When the obnoxious writer of a new Hollywood screenplay, "Ike and Inga," comes to Tall Pine scouting locations, he knows he's found his "Inga" when he spies Fenny in the window of her shop. Coaxed and cajoled by Lee and the rest of her friends, homebody Fenny finally agrees to fly to California to do a screen test. She meets with the screenwriter's B-movie producing uncle and gets the part in an unusual way that gives the phrase "casting couch" a wickedly new scatalogical meaning. She returns to Tall Pine, and filming soon begins under the dictatorial eye of a bitter, egomaniacal director, with many of Fenny's Tall Pine friends acting as extras.

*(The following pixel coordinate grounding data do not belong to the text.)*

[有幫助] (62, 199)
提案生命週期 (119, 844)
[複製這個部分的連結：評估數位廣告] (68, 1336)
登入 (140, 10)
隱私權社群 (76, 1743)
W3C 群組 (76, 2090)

Through all this, Fenny is finally opening up emotionally again to a tall, dark stranger in Tall Pine, the handsome and warm half-Polynesian, half-Native American, Big Bill. The only problem is, Lee saw him first, and Lee's in love with him. Fate contrives to prevent the already reluctant Fenny from confessing her relationship with Bill to Lee, and when the news is finally sprung on Lee the friendship between the two appears to be irrevocably over. Bill, Lee and Fenny each go their separate ways to think things over, and a bleak comedy of errors goes extremely bad as misunderstandings and mean-hearted meddling by others threaten to ruin a beautiful friendship.

The Tall Pine Polka is a novel divided in tone; it's light-hearted and funny throughout the first half, tragic and more darkly humorous in the second part, like a sunny day at the lake turning ominous as thunderheads move in over placid waters. That a relationship like Lee and Fenny's can survive such a string of betrayals may seem overly optimistic, but friendship and love can run as deep as a feud in the forced proximity inherent in small-town life. The offbeat characters who people the rest of Tall Pine provide a comforting cushion for Fenny and Lee to fall back on; that may be the greatest small-town truth in Landvik's third novel.